**Assignment**
How many of the lines below hold the word "Task"? Answer only with the number.

**Records shown**
____________

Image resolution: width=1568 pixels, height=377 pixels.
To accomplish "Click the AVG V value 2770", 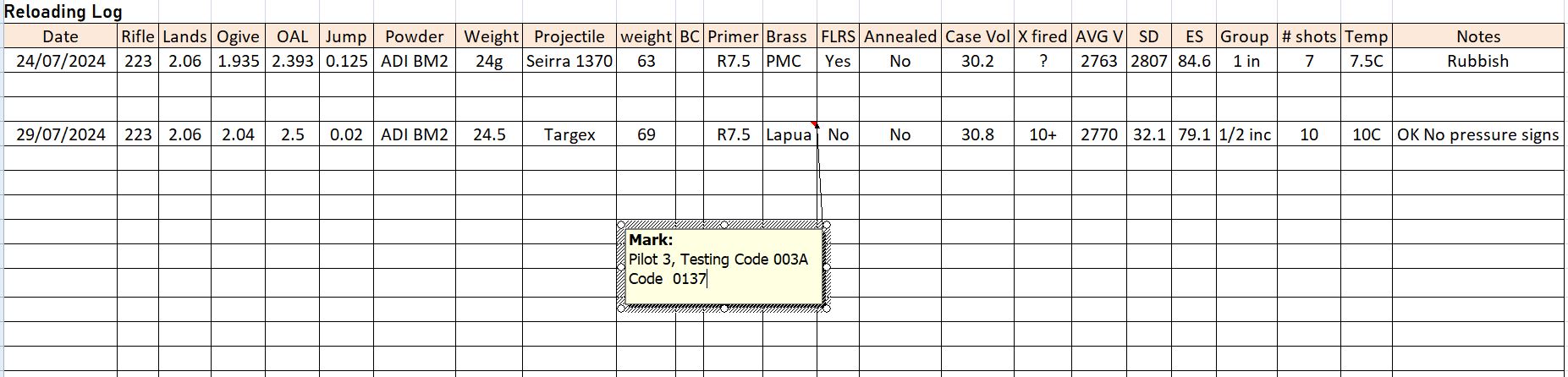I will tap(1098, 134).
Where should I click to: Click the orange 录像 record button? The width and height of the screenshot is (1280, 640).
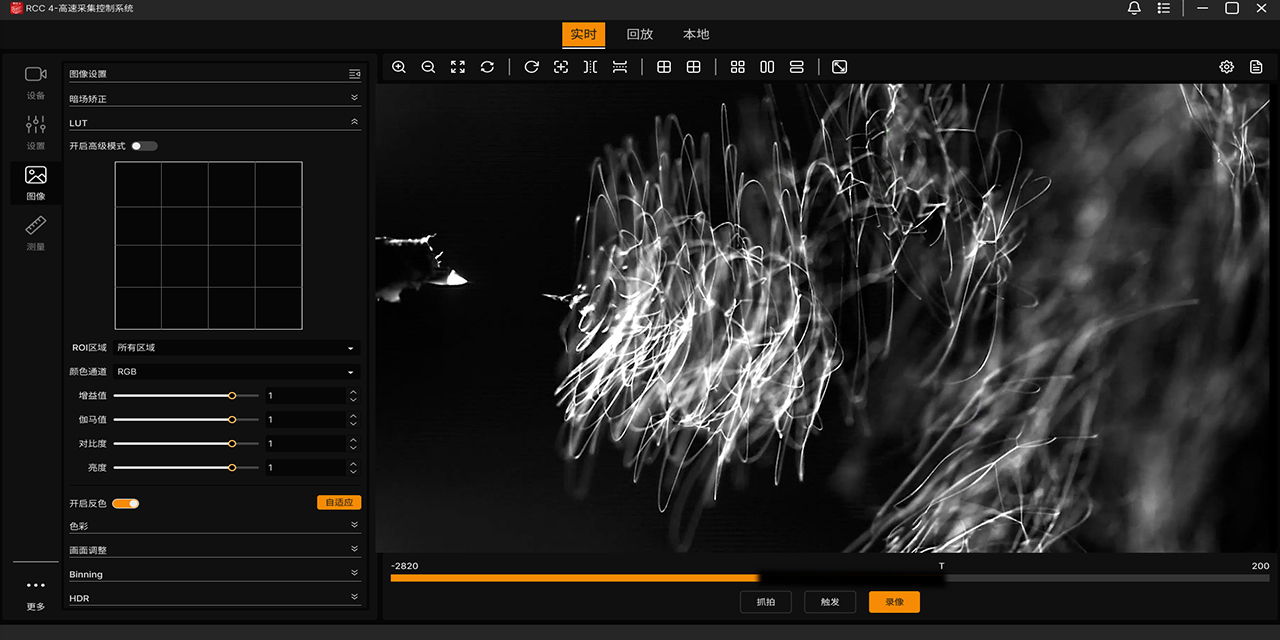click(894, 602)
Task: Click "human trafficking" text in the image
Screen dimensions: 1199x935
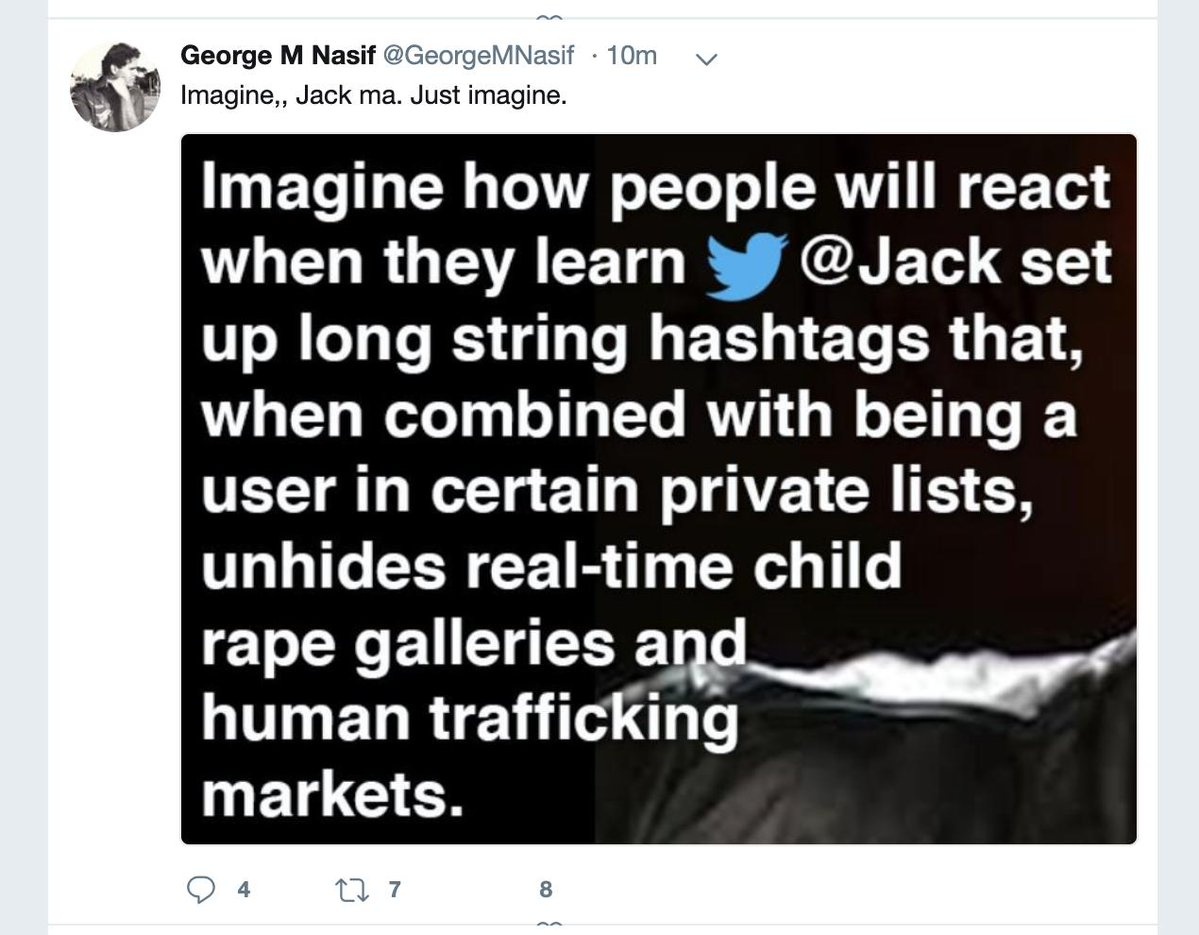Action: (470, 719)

____________

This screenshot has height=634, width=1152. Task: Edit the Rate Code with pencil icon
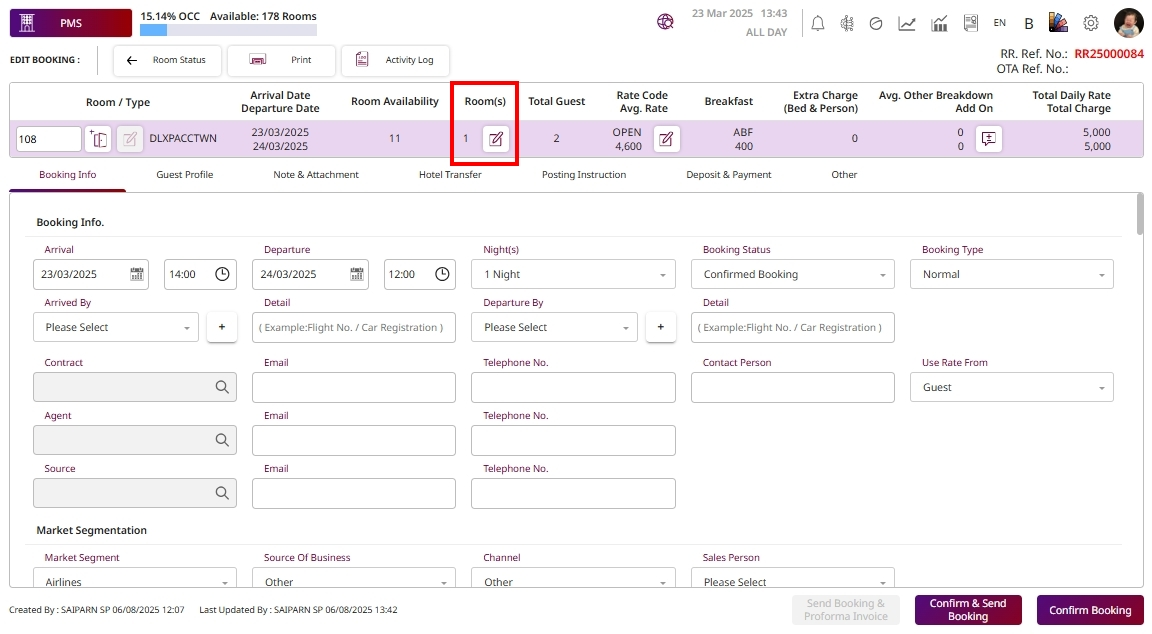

____________

**Response to the exercise**
2